§ Task goal: Using the data below, return all lines in which "Given" appears.
START Study material
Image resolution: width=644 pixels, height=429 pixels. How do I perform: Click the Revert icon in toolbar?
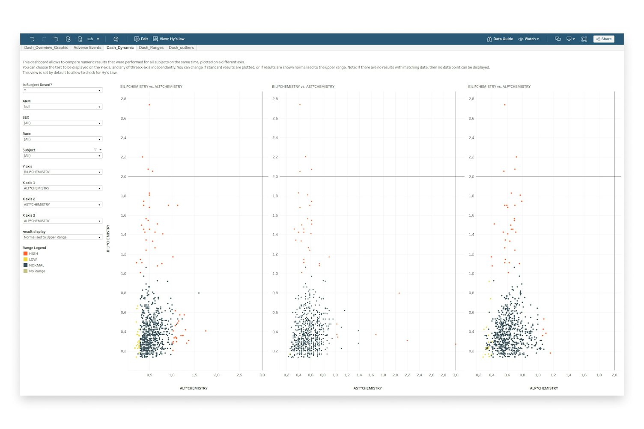click(x=56, y=39)
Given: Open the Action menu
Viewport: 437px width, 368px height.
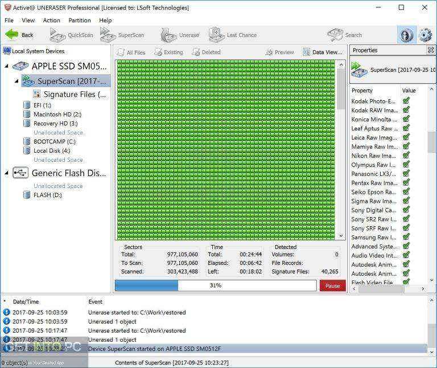Looking at the screenshot, I should coord(51,21).
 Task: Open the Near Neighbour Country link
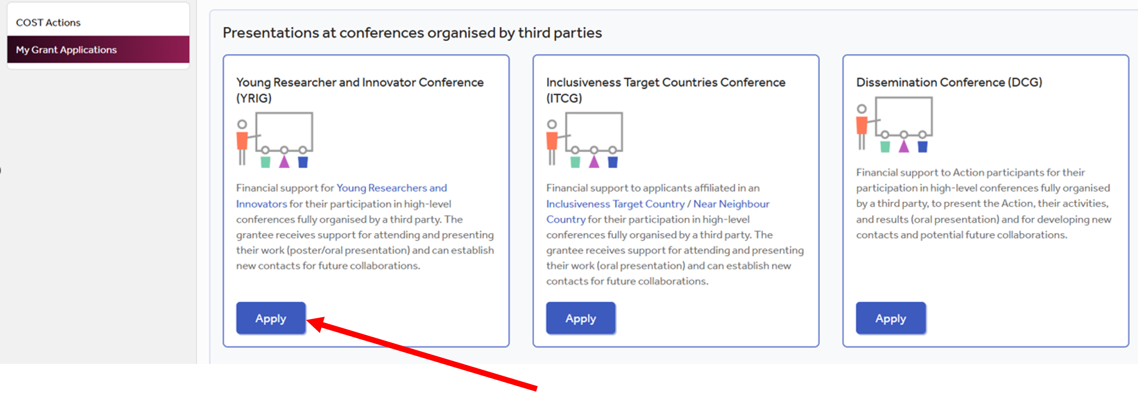coord(658,211)
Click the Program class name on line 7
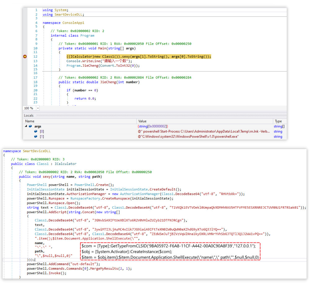Screen dimensions: 310x283 pyautogui.click(x=87, y=35)
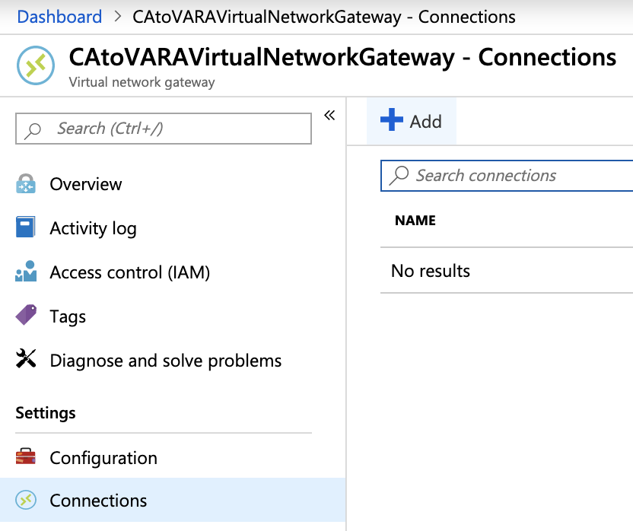Sort by the NAME column header
The height and width of the screenshot is (531, 633).
pyautogui.click(x=415, y=221)
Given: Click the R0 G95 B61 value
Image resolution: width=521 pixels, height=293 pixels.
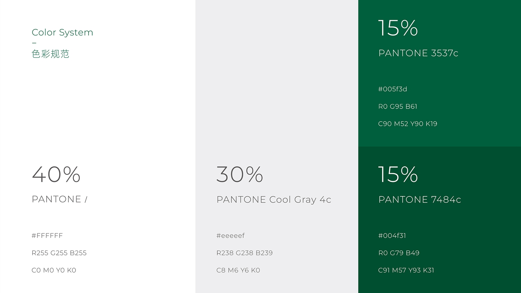Looking at the screenshot, I should (398, 106).
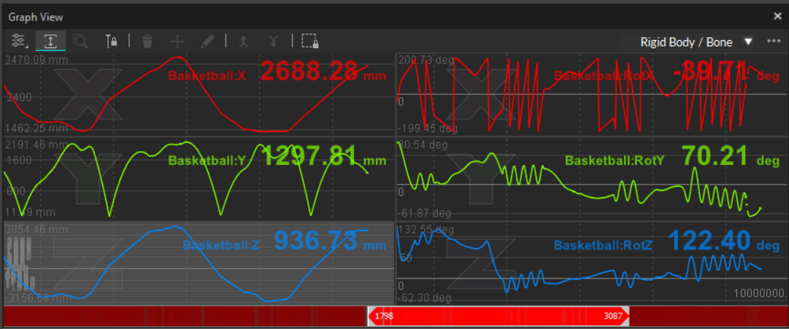Image resolution: width=789 pixels, height=329 pixels.
Task: Select the four-arrow move tool
Action: click(177, 41)
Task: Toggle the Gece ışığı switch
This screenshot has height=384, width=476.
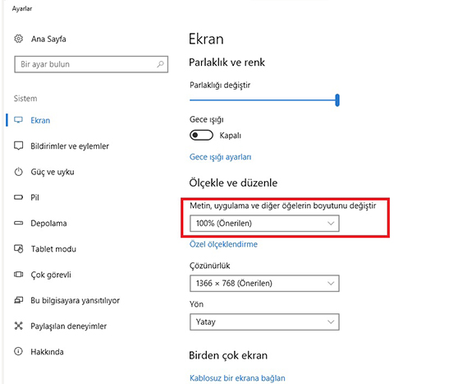Action: coord(201,136)
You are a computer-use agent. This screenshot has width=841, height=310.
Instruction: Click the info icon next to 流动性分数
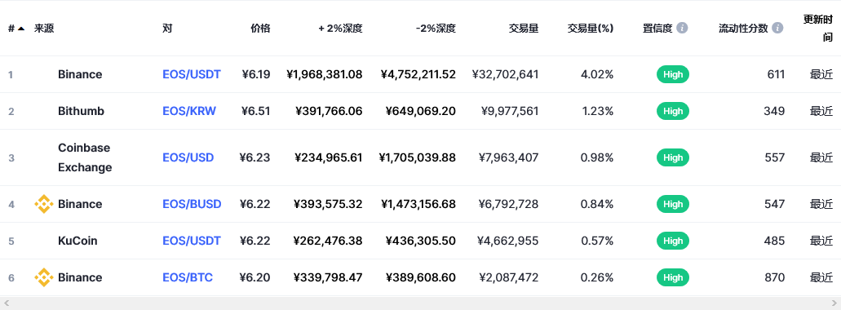pyautogui.click(x=777, y=28)
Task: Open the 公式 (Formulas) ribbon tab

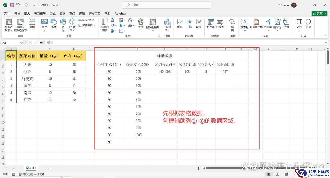Action: pyautogui.click(x=53, y=14)
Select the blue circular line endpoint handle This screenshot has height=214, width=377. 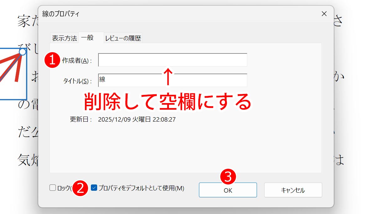pyautogui.click(x=23, y=52)
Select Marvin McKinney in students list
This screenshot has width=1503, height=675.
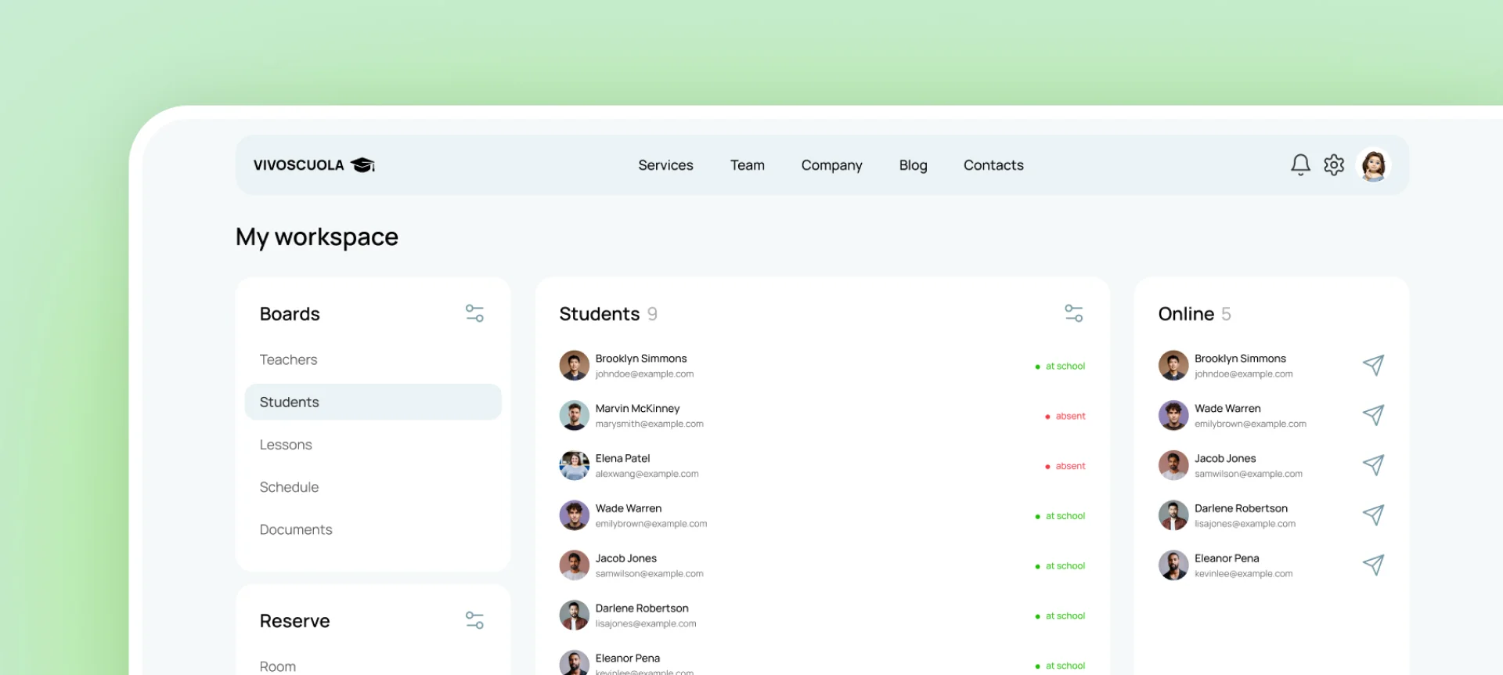637,409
END Study material
§ Your solution:
Given: Open the Action menu
Given: Click the R0 G95 B61 value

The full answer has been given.